Few basic configuration options include listing your products, services and customer groups. It will also include configuring lead or customer stages.
8.Quotes and Invoices
The hard effort carried out to convert a prospect to a customer finally ends in sharing them a price quote or price estimate and later an invoice for them to make payment.
The CRM which you are planning to subscribe, if it is enabled with features to generate price quotes, estimates and invoices it will make the sales process easy and quick. It can save time and improve productivity.
9. File Attachments
We always have mfew ay things to asscoaite with a prospect or customer. It can be a document, or image of customer’s office or their products or even recording of a conversation that you had recently.
A CRM should provide way to add, espailly from mobile, pictures, images, audio recording and documents.
Instead of managing the files separately and tracking them, it would be a breeze if your CRM empowers you to store and manage all the files and track the history of which files were shared with whom and when.
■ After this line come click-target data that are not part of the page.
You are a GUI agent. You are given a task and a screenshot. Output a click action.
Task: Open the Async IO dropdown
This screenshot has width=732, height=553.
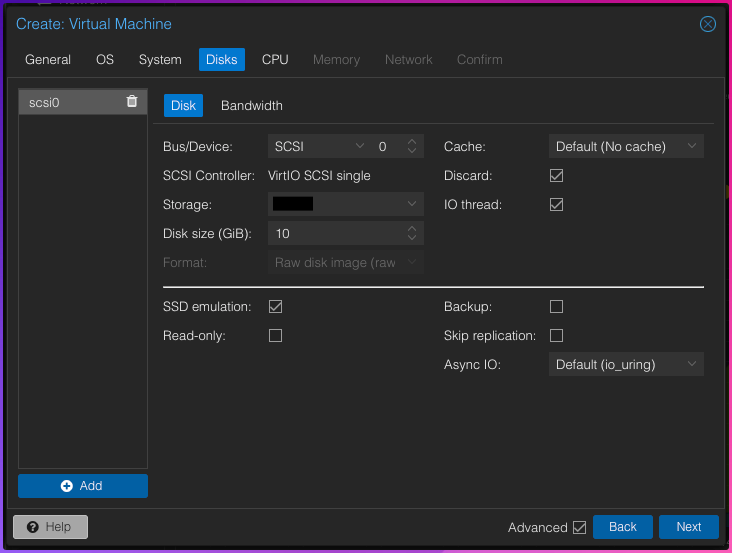pyautogui.click(x=625, y=365)
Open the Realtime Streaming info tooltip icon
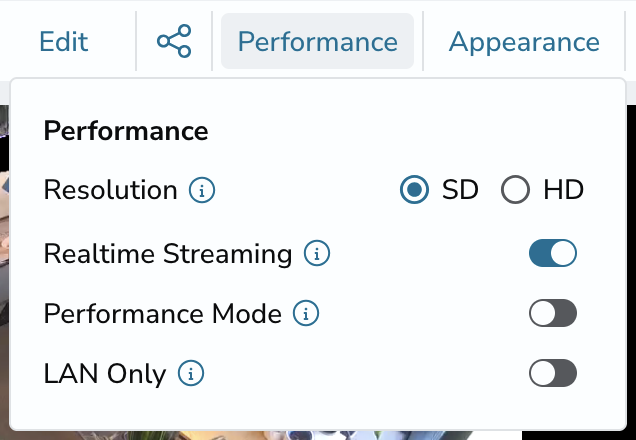Screen dimensions: 636x440 [x=317, y=253]
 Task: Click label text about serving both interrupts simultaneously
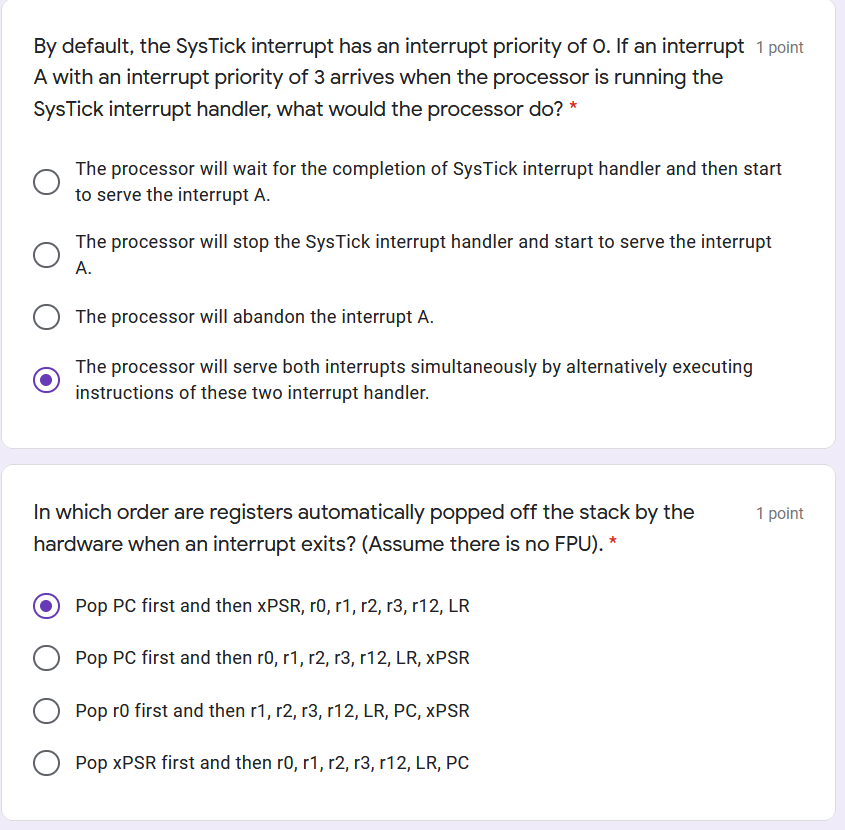coord(414,379)
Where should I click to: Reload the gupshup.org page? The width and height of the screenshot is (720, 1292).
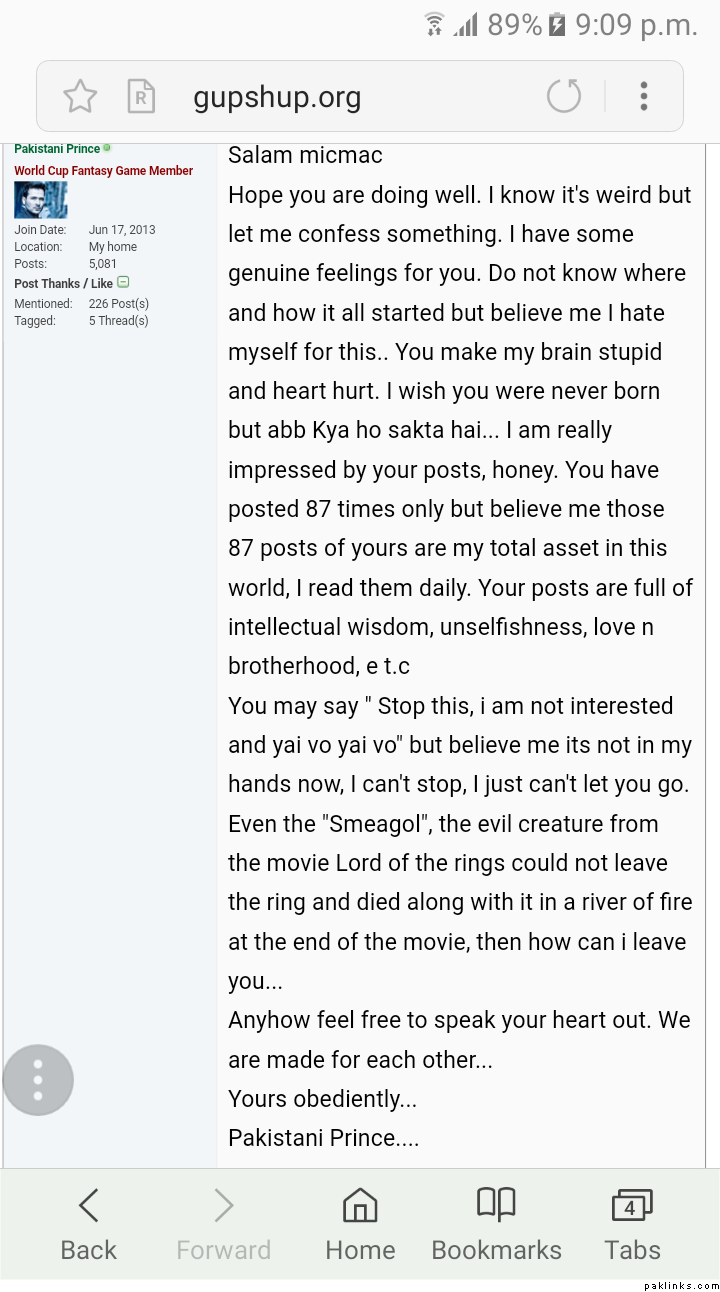(x=564, y=97)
10. Multiple ways to capture leads, prospects and customers
The world is changing and the ways we generate leads are also changing rapidly.
Earlier, tradeshows used to be the biggest source of lead generation and now it is social media – Facebook, Instagram, Google to name a few – where many small businesses are generating leads. So make sure, the CRM you choose for your business is capable of capturing and managing leads and customers from a wide range of sources inlcuding Website Enquiries, Phone calls, WhatsApp, Third-Party listing platforms, Expos and tradeshows, business cards, phone calls and other sources.